No pun intended. Well, sort of. We haven't been very close lately due to a traumatic event that happened in her life a short time ago, and because she "just isn't a very horny girl." Truth is, I don't think it has anything to do with her physically. She has some pretty profound issues with self esteem and a fear of being close and vulnerable. Part of me thinks that if she could somehow resolve some of these issues, she'd be much more emotionally available and listen to my needs a little more.

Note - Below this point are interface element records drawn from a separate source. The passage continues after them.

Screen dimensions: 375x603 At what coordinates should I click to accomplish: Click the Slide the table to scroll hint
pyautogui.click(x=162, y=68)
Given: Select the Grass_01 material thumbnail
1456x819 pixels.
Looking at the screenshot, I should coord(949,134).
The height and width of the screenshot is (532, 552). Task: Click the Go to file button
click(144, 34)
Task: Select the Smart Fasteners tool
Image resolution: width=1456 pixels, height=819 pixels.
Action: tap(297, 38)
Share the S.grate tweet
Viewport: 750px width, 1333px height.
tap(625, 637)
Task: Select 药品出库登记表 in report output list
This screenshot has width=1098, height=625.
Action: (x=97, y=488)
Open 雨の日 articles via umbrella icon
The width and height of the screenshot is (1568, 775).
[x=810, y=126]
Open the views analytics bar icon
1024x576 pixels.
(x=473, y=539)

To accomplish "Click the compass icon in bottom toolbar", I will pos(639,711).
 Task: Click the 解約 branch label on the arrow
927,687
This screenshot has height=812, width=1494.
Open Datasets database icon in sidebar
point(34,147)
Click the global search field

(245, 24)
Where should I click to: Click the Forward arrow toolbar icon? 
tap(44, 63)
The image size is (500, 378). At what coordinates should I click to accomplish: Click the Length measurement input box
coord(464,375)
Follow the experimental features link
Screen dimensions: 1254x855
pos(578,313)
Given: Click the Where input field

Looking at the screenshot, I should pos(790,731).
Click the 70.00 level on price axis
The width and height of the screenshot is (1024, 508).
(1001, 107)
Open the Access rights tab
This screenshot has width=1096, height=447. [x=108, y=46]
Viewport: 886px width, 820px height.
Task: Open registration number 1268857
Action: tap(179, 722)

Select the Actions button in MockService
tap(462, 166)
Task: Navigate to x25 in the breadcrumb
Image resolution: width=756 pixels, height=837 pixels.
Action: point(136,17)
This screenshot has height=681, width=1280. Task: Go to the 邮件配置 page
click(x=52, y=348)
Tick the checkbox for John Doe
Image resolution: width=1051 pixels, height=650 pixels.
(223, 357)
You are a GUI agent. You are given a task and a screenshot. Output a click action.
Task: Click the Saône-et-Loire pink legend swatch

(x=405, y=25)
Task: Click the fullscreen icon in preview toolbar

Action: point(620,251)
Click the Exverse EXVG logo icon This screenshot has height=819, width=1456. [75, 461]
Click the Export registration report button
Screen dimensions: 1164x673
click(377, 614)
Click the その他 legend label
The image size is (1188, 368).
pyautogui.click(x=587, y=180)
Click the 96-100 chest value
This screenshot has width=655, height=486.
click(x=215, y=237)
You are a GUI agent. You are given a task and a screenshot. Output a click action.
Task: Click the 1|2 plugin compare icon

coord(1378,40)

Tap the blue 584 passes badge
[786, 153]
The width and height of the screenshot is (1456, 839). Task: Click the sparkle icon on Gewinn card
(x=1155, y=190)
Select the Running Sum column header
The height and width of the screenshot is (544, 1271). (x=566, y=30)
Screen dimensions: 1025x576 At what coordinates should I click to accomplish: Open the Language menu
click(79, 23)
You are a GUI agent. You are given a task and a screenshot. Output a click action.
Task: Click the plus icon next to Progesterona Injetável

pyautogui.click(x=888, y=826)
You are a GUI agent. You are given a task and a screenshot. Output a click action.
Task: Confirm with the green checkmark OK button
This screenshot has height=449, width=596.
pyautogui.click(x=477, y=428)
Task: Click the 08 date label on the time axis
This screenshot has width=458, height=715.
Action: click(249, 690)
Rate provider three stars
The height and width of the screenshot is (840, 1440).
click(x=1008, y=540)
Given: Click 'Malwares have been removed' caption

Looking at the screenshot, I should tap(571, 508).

Speaking of not meeting needs, we had a fight the other night about how she's been distant and how I felt sort of abandoned and lonely. It seems like I have to ask for any sort of affection, and most of the time when I do ask, she pushes me away, makes a face or is somehow uncomfortable. I grew up in an affectionate household and she didn't, so I can see the disparity, but still I feel left out. When I told her that, she said something about not caring about her needs. I didn't say it at the time because I didn't have the words, but thinking about it later I realized the implications of what she said:
She's more interested in her needs than mine. Strong statement, I know, but hear me out. She's worried about her needs for space and distance, but I'm worried for my needs for closeness and affection. I've been trying to meet her needs for space and swallow much of my desire to be loved, but when I try to meet mine, she stifles them, so it seems to me that I'm catering to her needs far more than she's concerning herself with mine. It all struck me as kind of selfish and uncaring.